Der Aufsichtsrat der I. G. Farbenindustrie hat in seiner jüngsten Sitzung in Leverkusen eine gewaltige Ausweitung der finanziellen Basis des Unternehmens beschlossen.[1] Wie das Hamburger Echo meldet, sollen insgesamt 258,4 Millionen Mark an jungen Stammaktien sowie zwei Serien von Vorzugsaktien emittiert werden.[1] Letztere unterteilen sich in 160 Millionen Mark an 6-prozentigen Papieren der Serie A mit einfachem Stimmrecht und 35,6 Millionen Mark an 3-prozentigen Aktien der Serie B. Die Aktien der Serie B gewähren ein zehnfaches Stimmrecht.[1]

Durch diese außerordentliche Transaktion steigt das Aktienkapital des Farbentrusts von bisher 646 Millionen auf rund 1,1 Milliarden Mark.[1] Nach Angaben der Verwaltung dient die Kapitalerhöhung vorrangig der Interessengemeinschaft mit dem Pulverkonzern Köln-Rottweil im Wege des Aktienumtauschs.

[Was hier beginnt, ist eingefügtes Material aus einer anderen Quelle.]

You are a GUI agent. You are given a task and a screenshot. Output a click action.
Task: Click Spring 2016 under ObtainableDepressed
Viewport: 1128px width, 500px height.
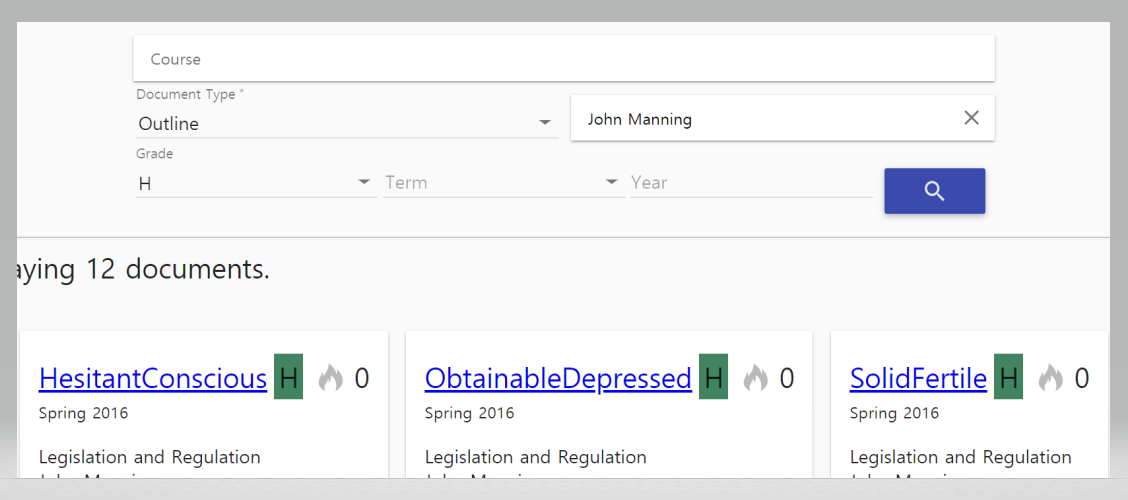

Auch die hiesige Dynamit-Nobel AG ist davon betroffen.[1] Die Mittel sollen ferner für umfangreiche Neubauten zur Kohlenversorgung der Stickstoffanlagen sowie für die Errichtung einer Kohlenverflüssigungsanlage im mitteldeutschen Merseburg verwendet werden.[1]

Finanzexperten erkennen in dem Schritt — insbesondere wegen der Ausgabe von Mehrstimmaktien — eine Vorbereitung für weitreichende strategische Vorstöße.[1] Der Farbentrust sucht offenbar gezielt die Verbindung mit großen ausländischen Ölgesellschaften, um seine Weltmachtposition weiter auszubauen.[1]